The study did say that after sixty things do slow down a bit, but again, if you factor in high activity levels, careful eating and all the recommendations in the top article above, then your metabolism is unlikely to be the culprit at all.
In another article by The Washington Post about this same study,
another dietician weighs in on the factors we face after sixty:
“Studies have shown that the onset of obesity is frequently triggered by behavioral, medical and socioeconomic factors,” says Mary L. Rosser, director of integrated women’s health in the Department of Obstetrics and Gynecology at Columbia University Irving Medical Center in New York City. “Sedentary lifestyle, poor diets, stress, mental health, sleep deprivation, medical issues such as hypothyroidism, PCOS [polycystic ovary syndrome], diabetes and others contribute.”
For those other factors, I’d add genetics, medications, muscle loss (sarcopenia), hormones, the gut microbiome and all of the social determinants of health. The last category includes access to and quality of education, health care, neighborhood supports, economic stability, gender, race and more.
For my part this boils down to learning OUR unique bodies, what works and doesn't work for us, which is harder than looking for big easy trends or big easier excuses to avoid doing the real sleuthing work of understanding how, say, a kidney disease can be part of an obesity problem, or how stress from Covid or depression from losing a family member can affect our overall general health.
We are deeply complex and challenging beings, and because of this there really are very few simple answers. It's so damned tempting to try to find That One Thing, and there isn't one.
That said, if you're noticing mission creep around the middle or elsewhere, perhaps it's time to take a look at intake, the kind of intake, portion size and other factors which can lead to a bit extra when we aren't leaving ourselves slightly hungry after a meal. The body takes a while to catch up to the fullness message, and as fast eaters on the run that often means that we've eaten beyond our means.
Aside from that, there may be so many underlying conditions of which we're not aware. Quite often there are problems which don't present right away, there's no pain, or they also creep up with the weight.

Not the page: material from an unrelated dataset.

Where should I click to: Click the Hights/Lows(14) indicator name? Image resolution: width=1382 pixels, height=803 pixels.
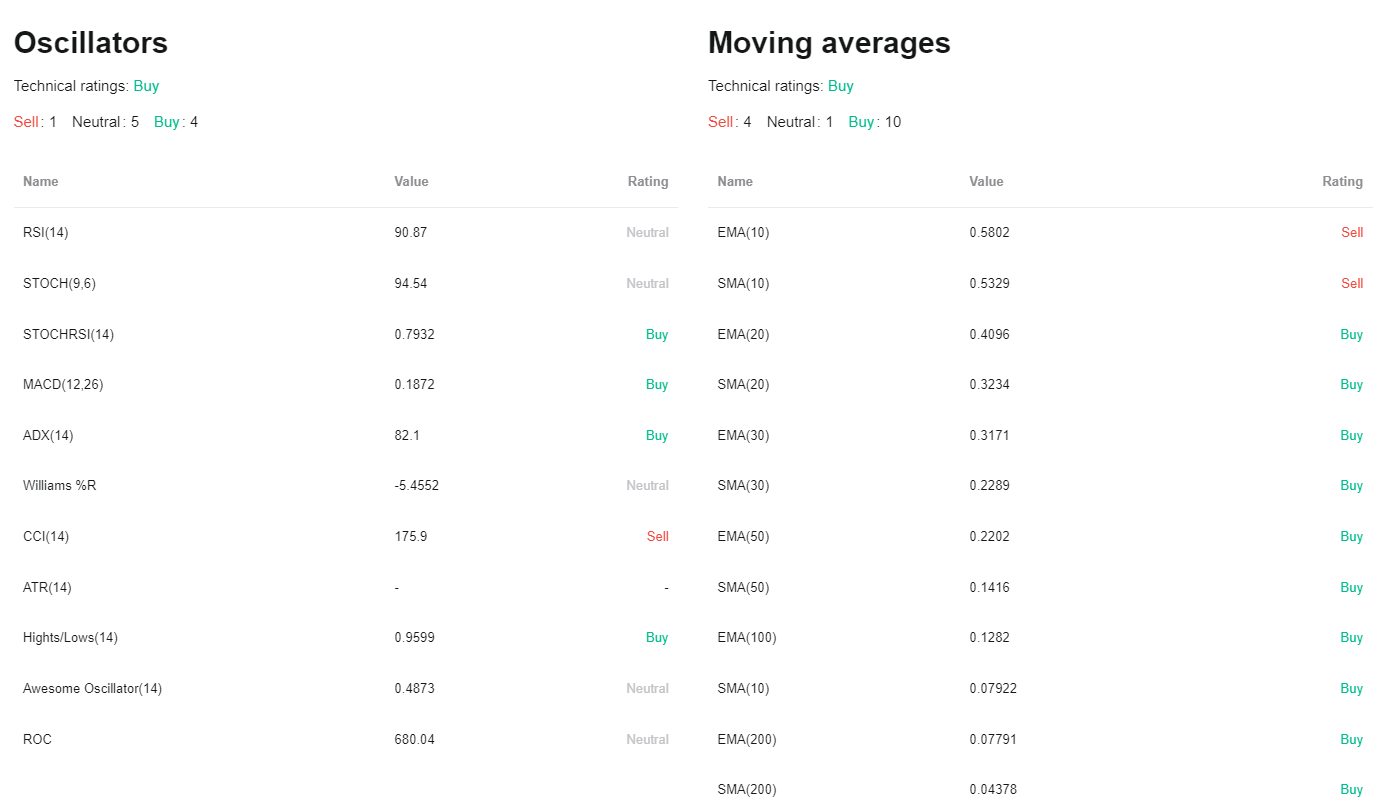tap(70, 638)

So to that thought, I am reading Drop Acid by Dr. David Perlmutter. Jim S is, too, and I hope to have his input on what he thinks. It's about the uric acid problem that modern medicine is slowly beginning to realize is the underpinning to so many of today's modern diseases. So far it's quite the study, and if you happen to read it, I'd value your input to put your comments into another article.
I'm still in the first chapters. If you're a fan of Perlmutter's earlier work, you will like this. He is often at the leading edge of what's coming. Sometimes I find him a touch woo-woo, but so far, it's all solid.
Like the additional bit of weight I am still coaxing off my rear, solid, but not for long. I'm going to eat some celery and hummus.